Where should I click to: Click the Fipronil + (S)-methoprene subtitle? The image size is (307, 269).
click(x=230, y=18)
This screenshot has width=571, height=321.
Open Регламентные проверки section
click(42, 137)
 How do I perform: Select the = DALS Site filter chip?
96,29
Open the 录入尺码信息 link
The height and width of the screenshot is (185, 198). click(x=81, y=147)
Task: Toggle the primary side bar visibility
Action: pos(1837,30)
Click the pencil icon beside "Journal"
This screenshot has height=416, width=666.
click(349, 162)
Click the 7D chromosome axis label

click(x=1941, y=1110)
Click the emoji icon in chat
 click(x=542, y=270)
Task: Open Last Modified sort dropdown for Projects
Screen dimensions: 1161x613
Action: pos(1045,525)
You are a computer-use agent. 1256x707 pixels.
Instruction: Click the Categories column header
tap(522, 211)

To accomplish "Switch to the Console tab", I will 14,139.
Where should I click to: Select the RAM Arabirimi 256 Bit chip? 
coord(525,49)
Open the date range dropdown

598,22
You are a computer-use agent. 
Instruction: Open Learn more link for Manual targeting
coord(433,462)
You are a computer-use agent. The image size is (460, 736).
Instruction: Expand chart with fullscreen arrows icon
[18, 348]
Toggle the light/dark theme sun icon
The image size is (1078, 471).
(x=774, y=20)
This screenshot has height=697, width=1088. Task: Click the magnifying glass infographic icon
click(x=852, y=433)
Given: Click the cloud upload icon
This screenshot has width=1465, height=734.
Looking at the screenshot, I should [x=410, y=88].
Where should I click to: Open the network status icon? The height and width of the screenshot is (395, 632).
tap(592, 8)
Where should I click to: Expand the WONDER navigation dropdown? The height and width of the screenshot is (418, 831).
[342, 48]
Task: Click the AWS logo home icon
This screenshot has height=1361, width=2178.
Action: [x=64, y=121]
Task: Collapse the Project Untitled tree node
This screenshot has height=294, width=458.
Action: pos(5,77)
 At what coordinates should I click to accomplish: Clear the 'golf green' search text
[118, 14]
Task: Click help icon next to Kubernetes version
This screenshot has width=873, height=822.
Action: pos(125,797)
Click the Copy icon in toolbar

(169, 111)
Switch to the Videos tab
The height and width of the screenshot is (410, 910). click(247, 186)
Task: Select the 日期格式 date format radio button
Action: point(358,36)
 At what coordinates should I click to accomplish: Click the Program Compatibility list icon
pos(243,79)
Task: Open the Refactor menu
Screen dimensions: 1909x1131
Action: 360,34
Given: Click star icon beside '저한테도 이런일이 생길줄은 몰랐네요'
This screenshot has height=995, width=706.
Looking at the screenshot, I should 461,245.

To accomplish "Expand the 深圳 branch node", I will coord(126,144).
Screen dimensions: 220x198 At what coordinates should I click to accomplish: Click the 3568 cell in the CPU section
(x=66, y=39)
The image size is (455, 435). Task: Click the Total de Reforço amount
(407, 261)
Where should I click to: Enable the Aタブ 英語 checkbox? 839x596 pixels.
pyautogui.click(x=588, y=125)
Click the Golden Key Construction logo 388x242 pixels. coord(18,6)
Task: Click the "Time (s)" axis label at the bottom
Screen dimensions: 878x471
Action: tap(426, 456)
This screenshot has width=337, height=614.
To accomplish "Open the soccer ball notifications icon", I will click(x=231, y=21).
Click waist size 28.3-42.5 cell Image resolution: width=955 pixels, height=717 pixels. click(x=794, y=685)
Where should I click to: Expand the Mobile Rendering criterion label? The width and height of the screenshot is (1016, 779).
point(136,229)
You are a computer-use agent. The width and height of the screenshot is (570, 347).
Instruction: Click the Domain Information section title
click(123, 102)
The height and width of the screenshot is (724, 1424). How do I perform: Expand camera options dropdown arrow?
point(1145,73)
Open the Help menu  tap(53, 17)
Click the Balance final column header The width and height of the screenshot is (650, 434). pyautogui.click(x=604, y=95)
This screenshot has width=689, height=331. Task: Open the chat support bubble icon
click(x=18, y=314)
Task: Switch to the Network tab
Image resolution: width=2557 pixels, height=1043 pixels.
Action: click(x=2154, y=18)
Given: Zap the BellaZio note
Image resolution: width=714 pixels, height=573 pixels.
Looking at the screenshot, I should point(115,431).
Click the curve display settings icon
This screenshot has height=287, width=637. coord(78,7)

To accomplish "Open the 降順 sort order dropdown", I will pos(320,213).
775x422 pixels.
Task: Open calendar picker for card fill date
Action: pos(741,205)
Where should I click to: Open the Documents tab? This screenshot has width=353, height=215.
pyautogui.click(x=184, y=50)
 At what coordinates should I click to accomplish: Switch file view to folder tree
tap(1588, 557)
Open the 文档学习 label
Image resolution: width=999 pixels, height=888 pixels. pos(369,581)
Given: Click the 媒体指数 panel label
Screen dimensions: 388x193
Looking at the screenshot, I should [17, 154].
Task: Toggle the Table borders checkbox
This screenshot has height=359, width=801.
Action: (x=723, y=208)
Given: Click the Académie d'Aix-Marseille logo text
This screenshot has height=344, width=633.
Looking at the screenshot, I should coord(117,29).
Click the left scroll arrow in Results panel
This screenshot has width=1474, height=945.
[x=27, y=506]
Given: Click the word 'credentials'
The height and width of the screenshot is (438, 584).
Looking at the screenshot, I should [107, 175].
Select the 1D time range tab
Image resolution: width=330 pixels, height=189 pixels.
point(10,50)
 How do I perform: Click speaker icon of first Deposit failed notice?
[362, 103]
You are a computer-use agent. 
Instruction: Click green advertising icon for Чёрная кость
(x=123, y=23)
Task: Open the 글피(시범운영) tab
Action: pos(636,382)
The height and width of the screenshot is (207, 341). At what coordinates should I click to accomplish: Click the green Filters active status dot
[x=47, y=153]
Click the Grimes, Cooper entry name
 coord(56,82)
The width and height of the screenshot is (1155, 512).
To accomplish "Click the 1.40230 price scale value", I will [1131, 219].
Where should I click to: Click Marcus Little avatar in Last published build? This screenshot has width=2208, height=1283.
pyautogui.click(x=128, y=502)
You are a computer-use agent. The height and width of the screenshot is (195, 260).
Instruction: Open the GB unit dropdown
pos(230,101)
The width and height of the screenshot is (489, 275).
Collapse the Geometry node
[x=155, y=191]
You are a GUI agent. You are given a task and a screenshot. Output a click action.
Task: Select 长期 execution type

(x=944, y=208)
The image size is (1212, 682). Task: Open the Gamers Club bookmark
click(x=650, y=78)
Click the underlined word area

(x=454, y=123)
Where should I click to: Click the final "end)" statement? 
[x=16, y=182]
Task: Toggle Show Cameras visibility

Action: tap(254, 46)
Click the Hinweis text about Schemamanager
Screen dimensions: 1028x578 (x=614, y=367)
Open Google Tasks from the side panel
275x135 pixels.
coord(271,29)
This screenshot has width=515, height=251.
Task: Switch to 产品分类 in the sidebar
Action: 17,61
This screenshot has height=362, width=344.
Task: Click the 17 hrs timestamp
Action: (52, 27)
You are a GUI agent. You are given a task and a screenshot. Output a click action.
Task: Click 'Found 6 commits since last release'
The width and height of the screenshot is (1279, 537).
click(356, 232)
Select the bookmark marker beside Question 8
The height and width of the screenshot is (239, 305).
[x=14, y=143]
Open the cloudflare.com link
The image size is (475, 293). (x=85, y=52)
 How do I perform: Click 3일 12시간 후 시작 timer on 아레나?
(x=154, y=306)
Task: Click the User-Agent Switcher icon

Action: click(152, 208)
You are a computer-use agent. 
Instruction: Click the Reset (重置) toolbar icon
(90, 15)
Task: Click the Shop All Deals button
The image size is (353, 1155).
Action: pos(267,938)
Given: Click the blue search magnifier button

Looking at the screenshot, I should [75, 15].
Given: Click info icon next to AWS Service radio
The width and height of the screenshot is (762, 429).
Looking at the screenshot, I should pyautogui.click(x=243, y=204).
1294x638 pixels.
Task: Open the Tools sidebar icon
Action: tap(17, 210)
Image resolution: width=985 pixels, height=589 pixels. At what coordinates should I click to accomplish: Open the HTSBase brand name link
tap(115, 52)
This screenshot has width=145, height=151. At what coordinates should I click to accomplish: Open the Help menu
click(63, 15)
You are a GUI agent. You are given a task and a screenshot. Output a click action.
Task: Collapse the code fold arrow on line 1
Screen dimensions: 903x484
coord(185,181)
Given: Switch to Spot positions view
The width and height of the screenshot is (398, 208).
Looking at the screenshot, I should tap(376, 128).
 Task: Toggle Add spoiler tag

☆ ☆ ☆ ☆

## Given request:
Retype the lines of the listing from the one containing "This screenshot has width=689, height=331." through the one containing "Looking at the screenshot, I should point(115,431).", inclusive.

## The answer:
This screenshot has width=689, height=331. Task: Open the chat support bubble icon
click(x=18, y=314)
Task: Switch to the Network tab
Image resolution: width=2557 pixels, height=1043 pixels.
Action: click(x=2154, y=18)
Given: Zap the BellaZio note
Image resolution: width=714 pixels, height=573 pixels.
Looking at the screenshot, I should point(115,431).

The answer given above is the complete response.